Andrej Podzimek wrote:
FTR, here comes a quick note on how I eventually got it running.

1) Switched to 'sys' security, so the output from share now looks like this:

-...@rpool/export /export/home/andrej sec=sys,r...@2002:****:****:3::/64:10.84.54.0/26 ""

That is an IPv6 followed by an IPv4 subnet?

You need the '@' in front of both, not just the IPv6 subnet.
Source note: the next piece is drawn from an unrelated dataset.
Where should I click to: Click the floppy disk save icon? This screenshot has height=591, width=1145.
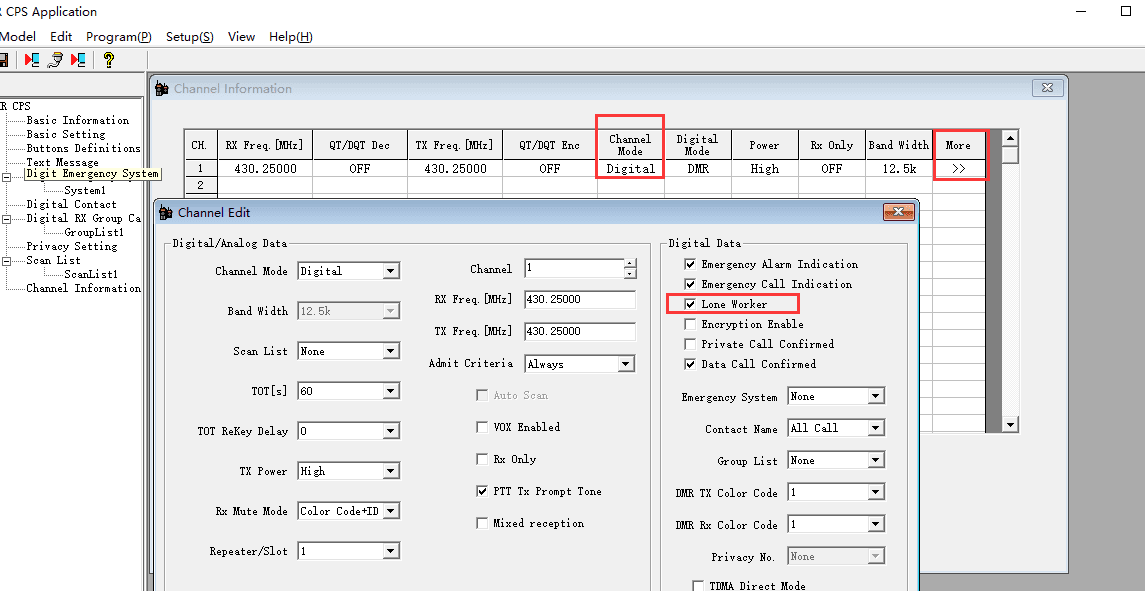4,60
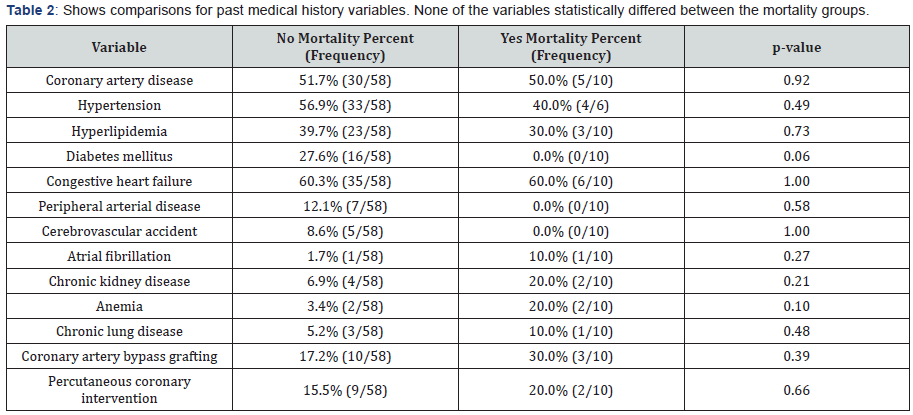
Task: Click the Coronary artery bypass grafting label
Action: point(119,358)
2) Turned OpenSolaris upside down.

* Renumbered my user to have the same uid. (I needed a second user account for that, can't do it from 'su'.) * Renamed and renumbered group staff (10) to match my Linux group users (100). * chgrp -R, chown -R -- for all the home directories of people in staff/users.

3) Mounted under Linux.

mount -t nfs4 -o sys 10.84.54.10:/export/home/andrej /mnt/helium -o rsize=32768,wsize=32768

Well, this is a quick and dirty solution that works ... somehow. It would be nice to have a Kerberos setup with proper authentication and user/group ID mapping (so that no brute force renumbering is needed), but that's something I don't have time for. At least I could not find a reasonably simple howto for that.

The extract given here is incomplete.